Background: Cardiac recovery in the setting of acute and chronic unloading has been described. We have created a non-ischaemic mouse model of heart failure (HF) recovery to study the natural mechanisms of recovery. Yamanaka factors (OCT3/4, SOX2, KLF4 and C-MYC-OSKM) are a group of genes recently identified by Yamanaka et al. as important for the creation of induced pluripotent stem cells. OSKM genes have shown effects on mesenchymal to endothelial transition, a process that leads to the transition of a fibroblast to an endothelial cell and possibly a role in the resolution of fibrosis (seen in our recovery model).
Hypothesis: Expression of OSKM genes is elevated in the early phase of recovery in a non-ischaemic mouse model of HF recovery.

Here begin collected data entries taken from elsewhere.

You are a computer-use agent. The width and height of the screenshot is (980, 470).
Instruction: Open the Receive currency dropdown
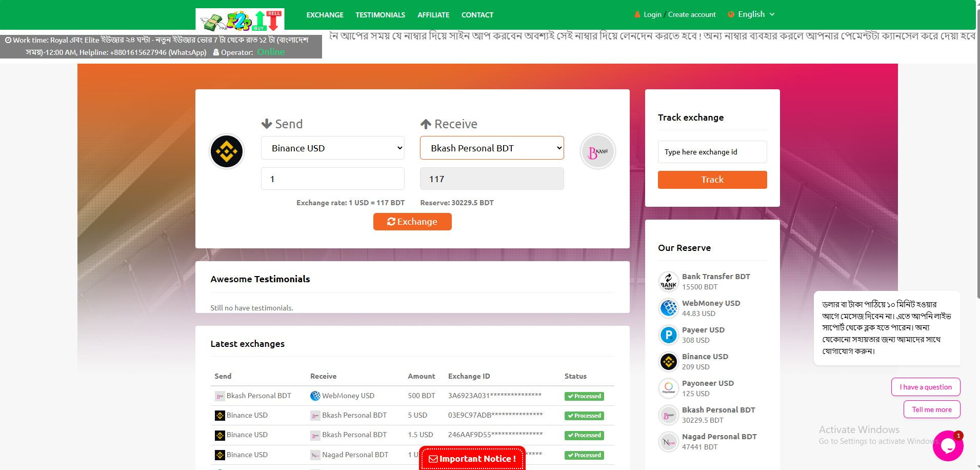491,148
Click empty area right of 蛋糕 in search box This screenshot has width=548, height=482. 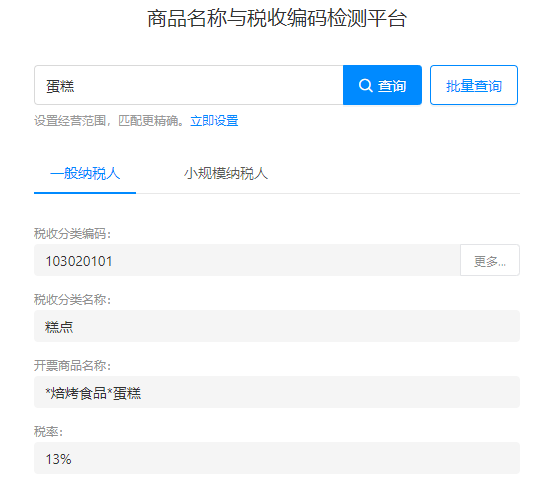[x=210, y=85]
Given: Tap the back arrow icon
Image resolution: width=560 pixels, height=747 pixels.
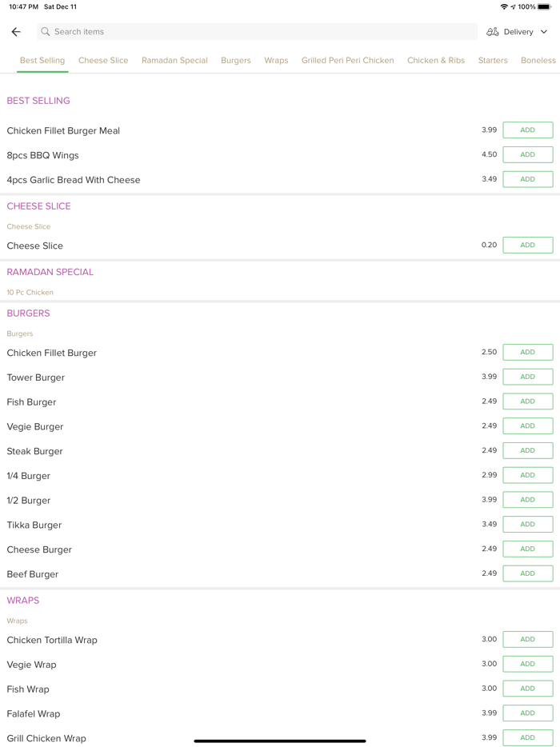Looking at the screenshot, I should click(16, 32).
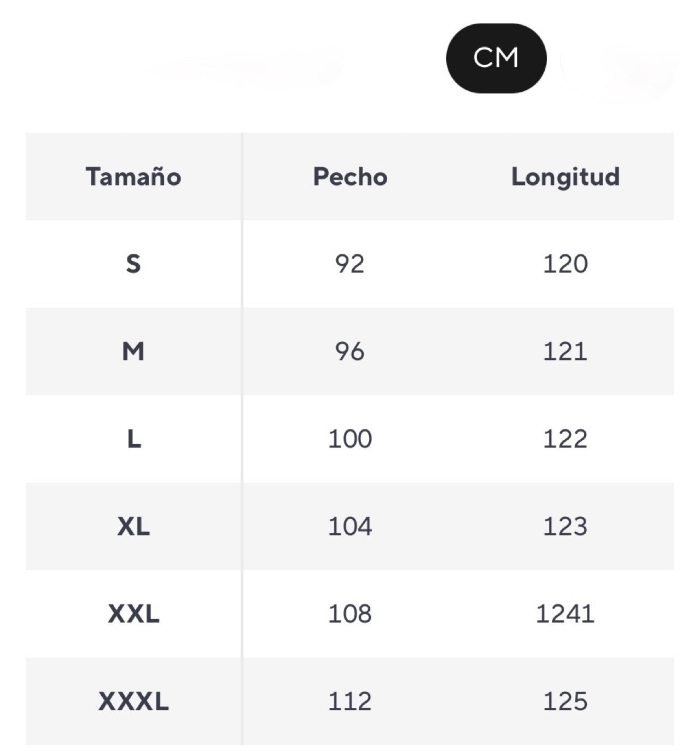Click the Longitud column header

[565, 177]
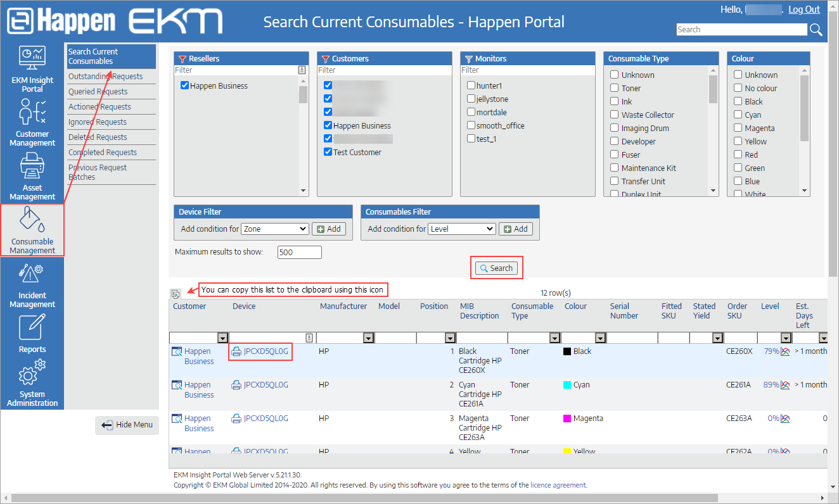The image size is (839, 504).
Task: Click the Maximum results to show field
Action: click(299, 253)
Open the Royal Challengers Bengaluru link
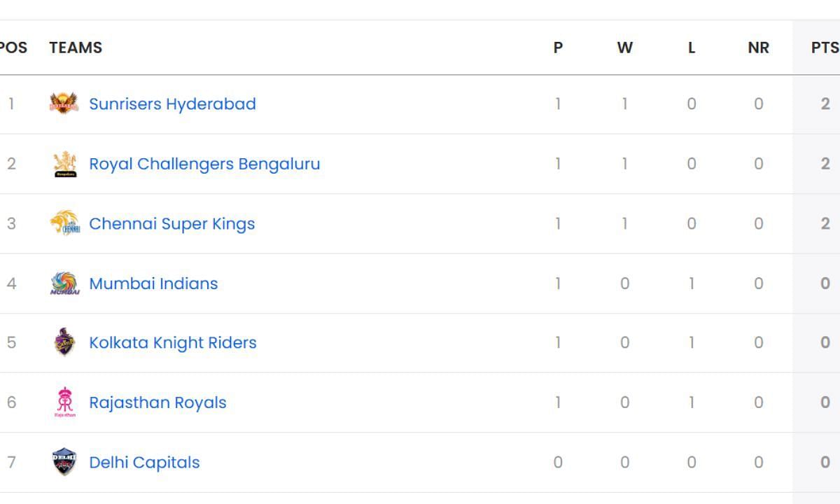The height and width of the screenshot is (504, 840). coord(204,164)
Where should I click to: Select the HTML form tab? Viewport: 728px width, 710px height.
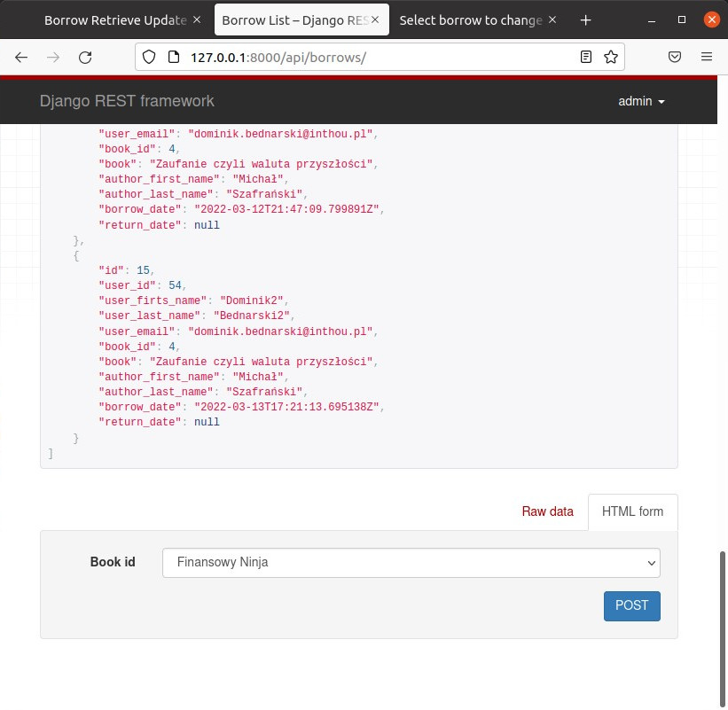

Methods: We used our non-ischaemic mouse model of recovery from HF, which consists of implantation of an osmotic pump that delivers angiotensin II (angII), combined with the addition of L-NAME and NaCl in the drinking water, to induce HF. At the end of 5 weeks (HF), the pump runs out of angII and the water is returned to normal water to begin the recovery phase following HF. Mice were euthanised at different time points to observe gene expression from tissues collected from control mice, as well as weeks 3 and 5 (HF) and weeks 7 and 9 (recovery). Expression was represented as the increase in fold change compared to control. We assessed fibrosis and heart weight as surrogate markers of the degree of HF or recovery. Polymerase chain reaction was used to quantitate OSKM gene expression.
Results: There is a trend of overall elevated expression in OSKM genes in the weeks after the injury was removed, which are considered the recovery weeks. SOX2, OCT4 and KLF4 are expressed in a progressive way from low to high, peaking by the end of recovery. Fibrosis percentage showed a statistically significant decrease in recovery compared to HF (p <0.05).
Conclusion: The increased expression of OSKM in the recovery period versus HF suggest that Yamanaka factors might play an important role in recovery from HF. This could reflect the contribution of these factors through stem cells or cell transitions (mesenchymal to endothelial) that could be used as targets for adjuvant therapy with unloading.